Work to be completed: Reproduce the following items without any changes.

Item coordinate data:

________________

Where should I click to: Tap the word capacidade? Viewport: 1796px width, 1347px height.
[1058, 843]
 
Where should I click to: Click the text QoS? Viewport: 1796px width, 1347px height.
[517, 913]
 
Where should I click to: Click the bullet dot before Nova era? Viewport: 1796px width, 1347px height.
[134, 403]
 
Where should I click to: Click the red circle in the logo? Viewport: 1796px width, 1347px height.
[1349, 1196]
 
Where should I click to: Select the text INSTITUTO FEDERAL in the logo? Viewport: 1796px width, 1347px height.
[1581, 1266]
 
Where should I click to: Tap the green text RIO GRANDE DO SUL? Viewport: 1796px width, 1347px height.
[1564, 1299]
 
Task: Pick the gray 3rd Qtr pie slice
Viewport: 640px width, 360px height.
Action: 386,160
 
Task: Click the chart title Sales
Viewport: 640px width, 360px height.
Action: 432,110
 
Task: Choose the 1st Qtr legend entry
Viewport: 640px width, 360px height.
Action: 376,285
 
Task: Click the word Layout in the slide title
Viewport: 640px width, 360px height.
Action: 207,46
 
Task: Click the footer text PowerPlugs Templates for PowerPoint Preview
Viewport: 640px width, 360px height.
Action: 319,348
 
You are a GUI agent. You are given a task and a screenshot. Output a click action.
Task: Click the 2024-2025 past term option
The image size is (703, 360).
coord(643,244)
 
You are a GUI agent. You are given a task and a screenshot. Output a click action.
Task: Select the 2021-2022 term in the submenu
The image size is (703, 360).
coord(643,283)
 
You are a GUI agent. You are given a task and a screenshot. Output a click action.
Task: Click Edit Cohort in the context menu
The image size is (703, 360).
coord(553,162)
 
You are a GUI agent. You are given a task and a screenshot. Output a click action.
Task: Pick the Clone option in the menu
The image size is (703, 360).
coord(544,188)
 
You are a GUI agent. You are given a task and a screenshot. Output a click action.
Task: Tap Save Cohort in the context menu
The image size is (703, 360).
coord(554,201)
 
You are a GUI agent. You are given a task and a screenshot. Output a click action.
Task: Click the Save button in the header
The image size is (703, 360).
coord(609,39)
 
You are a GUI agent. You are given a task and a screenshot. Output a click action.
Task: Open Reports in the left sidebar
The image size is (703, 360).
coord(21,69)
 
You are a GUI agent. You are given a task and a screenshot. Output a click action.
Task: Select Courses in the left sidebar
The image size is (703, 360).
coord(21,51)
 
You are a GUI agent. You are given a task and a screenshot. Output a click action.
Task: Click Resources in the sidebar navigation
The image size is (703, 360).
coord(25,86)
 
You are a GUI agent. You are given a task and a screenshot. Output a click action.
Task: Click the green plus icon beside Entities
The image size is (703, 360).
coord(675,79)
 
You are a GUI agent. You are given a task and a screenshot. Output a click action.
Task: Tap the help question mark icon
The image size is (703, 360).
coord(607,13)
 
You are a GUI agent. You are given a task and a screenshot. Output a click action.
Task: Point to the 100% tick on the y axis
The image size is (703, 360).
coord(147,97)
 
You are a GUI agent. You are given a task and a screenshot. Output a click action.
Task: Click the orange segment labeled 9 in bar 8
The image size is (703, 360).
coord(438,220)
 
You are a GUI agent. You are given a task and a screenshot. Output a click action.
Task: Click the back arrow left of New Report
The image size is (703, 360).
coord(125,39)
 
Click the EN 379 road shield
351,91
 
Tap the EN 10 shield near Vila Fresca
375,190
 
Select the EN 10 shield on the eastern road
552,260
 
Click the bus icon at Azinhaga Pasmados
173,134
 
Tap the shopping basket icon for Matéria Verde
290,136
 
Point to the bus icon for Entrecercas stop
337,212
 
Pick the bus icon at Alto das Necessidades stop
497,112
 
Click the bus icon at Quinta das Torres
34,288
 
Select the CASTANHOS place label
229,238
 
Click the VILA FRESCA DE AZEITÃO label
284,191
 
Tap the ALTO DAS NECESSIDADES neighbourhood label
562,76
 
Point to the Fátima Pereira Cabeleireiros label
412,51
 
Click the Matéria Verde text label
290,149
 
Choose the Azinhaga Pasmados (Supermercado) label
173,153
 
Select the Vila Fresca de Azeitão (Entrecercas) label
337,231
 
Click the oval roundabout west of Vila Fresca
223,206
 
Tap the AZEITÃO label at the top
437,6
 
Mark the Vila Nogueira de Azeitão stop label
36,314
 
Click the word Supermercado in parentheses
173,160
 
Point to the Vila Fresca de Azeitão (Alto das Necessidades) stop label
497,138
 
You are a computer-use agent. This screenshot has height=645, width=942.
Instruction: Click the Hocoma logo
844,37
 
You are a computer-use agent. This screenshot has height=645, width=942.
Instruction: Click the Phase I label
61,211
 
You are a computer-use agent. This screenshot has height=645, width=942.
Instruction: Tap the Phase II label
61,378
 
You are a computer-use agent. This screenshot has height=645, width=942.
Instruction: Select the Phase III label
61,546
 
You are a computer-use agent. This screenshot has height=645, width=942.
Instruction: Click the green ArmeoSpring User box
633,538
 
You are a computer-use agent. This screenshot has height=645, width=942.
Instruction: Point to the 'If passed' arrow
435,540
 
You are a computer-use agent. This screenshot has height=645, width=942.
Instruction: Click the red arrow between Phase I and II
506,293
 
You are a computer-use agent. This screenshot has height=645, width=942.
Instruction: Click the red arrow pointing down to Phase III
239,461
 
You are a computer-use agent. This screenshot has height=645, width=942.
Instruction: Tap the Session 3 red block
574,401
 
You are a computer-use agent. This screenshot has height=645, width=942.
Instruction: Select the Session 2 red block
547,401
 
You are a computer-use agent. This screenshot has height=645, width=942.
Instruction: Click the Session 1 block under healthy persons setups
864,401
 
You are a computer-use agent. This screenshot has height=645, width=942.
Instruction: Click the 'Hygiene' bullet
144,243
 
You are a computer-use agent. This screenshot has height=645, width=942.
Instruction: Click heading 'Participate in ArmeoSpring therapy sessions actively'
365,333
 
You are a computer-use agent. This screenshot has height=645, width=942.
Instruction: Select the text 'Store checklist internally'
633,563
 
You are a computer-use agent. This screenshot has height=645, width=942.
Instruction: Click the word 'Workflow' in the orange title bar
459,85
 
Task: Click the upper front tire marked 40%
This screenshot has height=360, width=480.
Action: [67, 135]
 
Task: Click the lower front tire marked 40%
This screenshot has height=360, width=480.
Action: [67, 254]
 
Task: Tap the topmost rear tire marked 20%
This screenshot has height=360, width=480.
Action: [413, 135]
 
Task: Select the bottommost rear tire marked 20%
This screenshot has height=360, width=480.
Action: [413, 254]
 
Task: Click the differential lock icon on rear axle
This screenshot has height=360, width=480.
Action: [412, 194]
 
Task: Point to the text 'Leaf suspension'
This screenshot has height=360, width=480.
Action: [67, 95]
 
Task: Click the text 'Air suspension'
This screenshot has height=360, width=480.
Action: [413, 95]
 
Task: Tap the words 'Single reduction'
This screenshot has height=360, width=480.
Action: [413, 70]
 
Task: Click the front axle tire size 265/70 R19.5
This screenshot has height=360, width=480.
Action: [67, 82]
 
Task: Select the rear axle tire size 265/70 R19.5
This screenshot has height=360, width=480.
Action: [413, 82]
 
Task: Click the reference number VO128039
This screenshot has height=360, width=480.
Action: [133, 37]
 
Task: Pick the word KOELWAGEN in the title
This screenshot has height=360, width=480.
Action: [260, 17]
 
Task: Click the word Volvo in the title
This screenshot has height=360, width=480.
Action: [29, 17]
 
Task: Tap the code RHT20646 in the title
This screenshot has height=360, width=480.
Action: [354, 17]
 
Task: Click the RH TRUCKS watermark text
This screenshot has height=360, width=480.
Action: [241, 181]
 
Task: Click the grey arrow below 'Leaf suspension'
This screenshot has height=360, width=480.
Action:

________________

Response to the task:
Where should I click to: Tap the word capacidade? Viewport: 1796px width, 1347px height.
[1058, 843]
 
Where should I click to: Click the text QoS? Viewport: 1796px width, 1347px height.
[517, 913]
 
Where should I click to: Click the bullet dot before Nova era? Viewport: 1796px width, 1347px height.
[134, 403]
 
Where should I click to: Click the red circle in the logo? Viewport: 1796px width, 1347px height.
[1349, 1196]
 
Where should I click to: Select the text INSTITUTO FEDERAL in the logo? Viewport: 1796px width, 1347px height.
[1581, 1266]
 
Where should I click to: Tap the green text RIO GRANDE DO SUL? Viewport: 1796px width, 1347px height.
[1564, 1299]
 
Task: Pick the gray 3rd Qtr pie slice
Viewport: 640px width, 360px height.
Action: 386,160
 
Task: Click the chart title Sales
Viewport: 640px width, 360px height.
Action: 432,110
 
Task: Choose the 1st Qtr legend entry
Viewport: 640px width, 360px height.
Action: 376,285
 
Task: Click the word Layout in the slide title
Viewport: 640px width, 360px height.
Action: 207,46
 
Task: Click the footer text PowerPlugs Templates for PowerPoint Preview
Viewport: 640px width, 360px height.
Action: 319,348
 
You are a GUI agent. You are given a task and a screenshot. Output a click action.
Task: Click the 2024-2025 past term option
The image size is (703, 360).
coord(643,244)
 
You are a GUI agent. You are given a task and a screenshot. Output a click action.
Task: Select the 2021-2022 term in the submenu
The image size is (703, 360).
coord(643,283)
 
You are a GUI agent. You are given a task and a screenshot. Output a click action.
Task: Click Edit Cohort in the context menu
The image size is (703, 360).
coord(553,162)
 
You are a GUI agent. You are given a task and a screenshot. Output a click action.
Task: Pick the Clone option in the menu
The image size is (703, 360).
coord(544,188)
 
You are a GUI agent. You are given a task and a screenshot. Output a click action.
Task: Tap Save Cohort in the context menu
The image size is (703, 360).
coord(554,201)
 
You are a GUI agent. You are given a task and a screenshot. Output a click action.
Task: Click the Save button in the header
The image size is (703, 360).
coord(609,39)
 
You are a GUI agent. You are given a task and a screenshot. Output a click action.
Task: Open Reports in the left sidebar
The image size is (703, 360).
coord(21,69)
 
You are a GUI agent. You are given a task and a screenshot. Output a click action.
Task: Select Courses in the left sidebar
The image size is (703, 360).
coord(21,51)
 
You are a GUI agent. You are given a task and a screenshot. Output a click action.
Task: Click Resources in the sidebar navigation
The image size is (703, 360).
coord(25,86)
 
You are a GUI agent. You are given a task and a screenshot. Output a click action.
Task: Click the green plus icon beside Entities
The image size is (703, 360).
coord(675,79)
 
You are a GUI agent. You are given a task and a screenshot. Output a click action.
Task: Tap the help question mark icon
The image size is (703, 360).
coord(607,13)
 
You are a GUI agent. You are given a task and a screenshot. Output a click action.
Task: Point to the 100% tick on the y axis
The image size is (703, 360).
coord(147,97)
 
You are a GUI agent. You are given a task and a screenshot. Output a click action.
Task: Click the orange segment labeled 9 in bar 8
The image size is (703, 360).
coord(438,220)
 
You are a GUI agent. You are given a task and a screenshot. Output a click action.
Task: Click the back arrow left of New Report
The image size is (703, 360).
coord(125,39)
 
Click the EN 379 road shield
351,91
 
Tap the EN 10 shield near Vila Fresca
375,190
 
Select the EN 10 shield on the eastern road
552,260
 
Click the bus icon at Azinhaga Pasmados
173,134
 
Tap the shopping basket icon for Matéria Verde
290,136
 
Point to the bus icon for Entrecercas stop
337,212
 
Pick the bus icon at Alto das Necessidades stop
497,112
 
Click the bus icon at Quinta das Torres
34,288
 
Select the CASTANHOS place label
229,238
 
Click the VILA FRESCA DE AZEITÃO label
284,191
 
Tap the ALTO DAS NECESSIDADES neighbourhood label
562,76
 
Point to the Fátima Pereira Cabeleireiros label
412,51
 
Click the Matéria Verde text label
290,149
 
Choose the Azinhaga Pasmados (Supermercado) label
173,153
 
Select the Vila Fresca de Azeitão (Entrecercas) label
337,231
 
Click the oval roundabout west of Vila Fresca
223,206
 
Tap the AZEITÃO label at the top
437,6
 
Mark the Vila Nogueira de Azeitão stop label
36,314
 
Click the word Supermercado in parentheses
173,160
 
Point to the Vila Fresca de Azeitão (Alto das Necessidades) stop label
497,138
 
You are a computer-use agent. This screenshot has height=645, width=942.
Instruction: Click the Hocoma logo
844,37
 
You are a computer-use agent. This screenshot has height=645, width=942.
Instruction: Click the Phase I label
61,211
 
You are a computer-use agent. This screenshot has height=645, width=942.
Instruction: Tap the Phase II label
61,378
 
You are a computer-use agent. This screenshot has height=645, width=942.
Instruction: Select the Phase III label
61,546
 
You are a computer-use agent. This screenshot has height=645, width=942.
Instruction: Click the green ArmeoSpring User box
633,538
 
You are a computer-use agent. This screenshot has height=645, width=942.
Instruction: Point to the 'If passed' arrow
435,540
 
You are a computer-use agent. This screenshot has height=645, width=942.
Instruction: Click the red arrow between Phase I and II
506,293
 
You are a computer-use agent. This screenshot has height=645, width=942.
Instruction: Click the red arrow pointing down to Phase III
239,461
 
You are a computer-use agent. This screenshot has height=645, width=942.
Instruction: Tap the Session 3 red block
574,401
 
You are a computer-use agent. This screenshot has height=645, width=942.
Instruction: Select the Session 2 red block
547,401
 
You are a computer-use agent. This screenshot has height=645, width=942.
Instruction: Click the Session 1 block under healthy persons setups
864,401
 
You are a computer-use agent. This screenshot has height=645, width=942.
Instruction: Click the 'Hygiene' bullet
144,243
 
You are a computer-use agent. This screenshot has height=645, width=942.
Instruction: Click heading 'Participate in ArmeoSpring therapy sessions actively'
365,333
 
You are a computer-use agent. This screenshot has height=645, width=942.
Instruction: Select the text 'Store checklist internally'
633,563
 
You are a computer-use agent. This screenshot has height=645, width=942.
Instruction: Click the word 'Workflow' in the orange title bar
459,85
 
Task: Click the upper front tire marked 40%
This screenshot has height=360, width=480.
Action: [67, 135]
 
Task: Click the lower front tire marked 40%
This screenshot has height=360, width=480.
Action: [67, 254]
 
Task: Tap the topmost rear tire marked 20%
This screenshot has height=360, width=480.
Action: [413, 135]
 
Task: Select the bottommost rear tire marked 20%
This screenshot has height=360, width=480.
Action: [413, 254]
 
Task: Click the differential lock icon on rear axle
This screenshot has height=360, width=480.
Action: [412, 194]
 
Task: Point to the text 'Leaf suspension'
This screenshot has height=360, width=480.
Action: [67, 95]
 
Task: Click the text 'Air suspension'
This screenshot has height=360, width=480.
Action: [413, 95]
 
Task: Tap the words 'Single reduction'
This screenshot has height=360, width=480.
Action: [413, 70]
 
Task: Click the front axle tire size 265/70 R19.5
This screenshot has height=360, width=480.
Action: [67, 82]
 
Task: Select the rear axle tire size 265/70 R19.5
This screenshot has height=360, width=480.
Action: [413, 82]
 
Task: Click the reference number VO128039
This screenshot has height=360, width=480.
Action: [133, 37]
 
Task: Pick the word KOELWAGEN in the title
This screenshot has height=360, width=480.
Action: [260, 17]
 
Task: Click the word Volvo in the title
This screenshot has height=360, width=480.
Action: [29, 17]
 
Task: Tap the code RHT20646 in the title
This screenshot has height=360, width=480.
Action: [354, 17]
 
Task: Click the RH TRUCKS watermark text
This screenshot has height=360, width=480.
Action: [241, 181]
 
Task: Click the grey arrow below 'Leaf suspension'
This screenshot has height=360, width=480.
Action:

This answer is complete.